■ **REQUIRED TASK**
Copy the rows word for word, starting with the line that contains "Given: Toggle keep-above" and continuing through the end of the rows. Omit the pictures from your answer.

Pointing data for screenshots:
§

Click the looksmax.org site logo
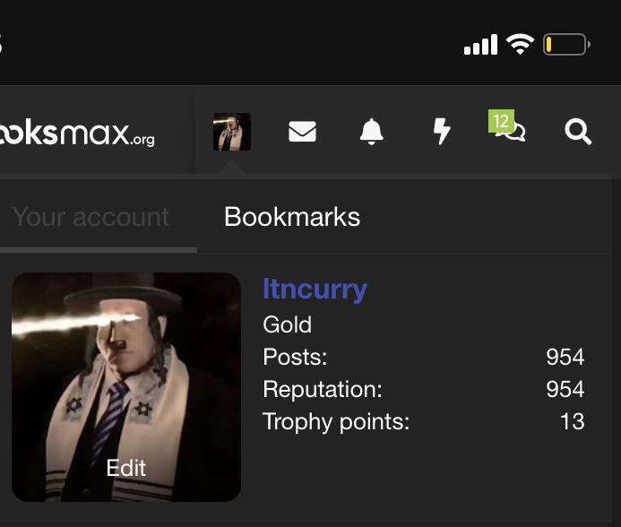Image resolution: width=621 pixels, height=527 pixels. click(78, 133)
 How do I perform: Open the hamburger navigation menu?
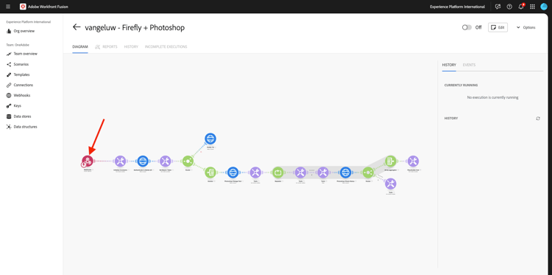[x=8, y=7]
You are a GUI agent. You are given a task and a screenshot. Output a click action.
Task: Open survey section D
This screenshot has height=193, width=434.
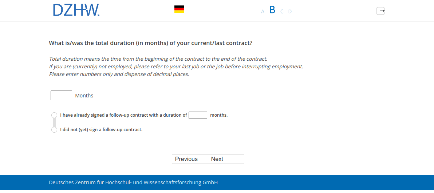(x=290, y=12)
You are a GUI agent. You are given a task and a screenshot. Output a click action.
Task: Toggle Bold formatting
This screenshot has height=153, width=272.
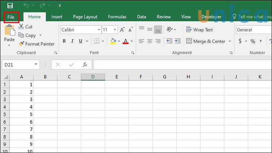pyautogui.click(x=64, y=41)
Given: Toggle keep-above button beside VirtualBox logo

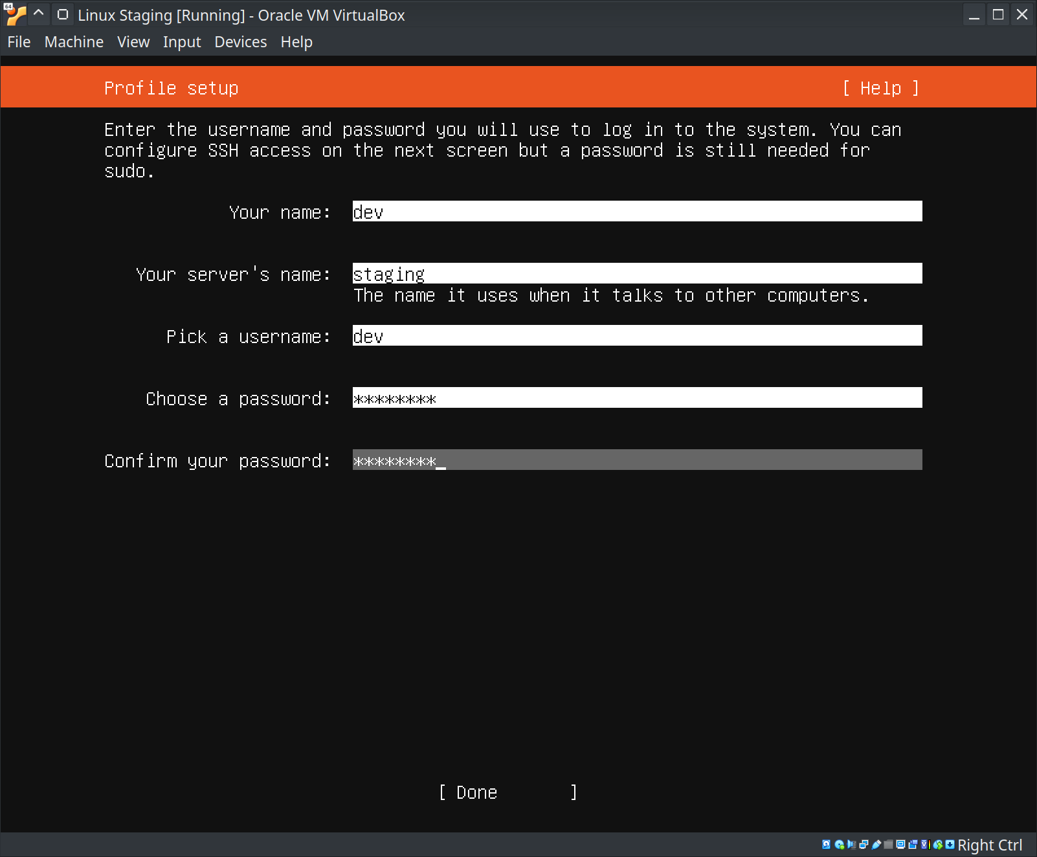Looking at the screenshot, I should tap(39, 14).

§

■ **RESPONSE TO THE EXERCISE**
Given: Toggle keep-above button beside VirtualBox logo

Looking at the screenshot, I should tap(39, 14).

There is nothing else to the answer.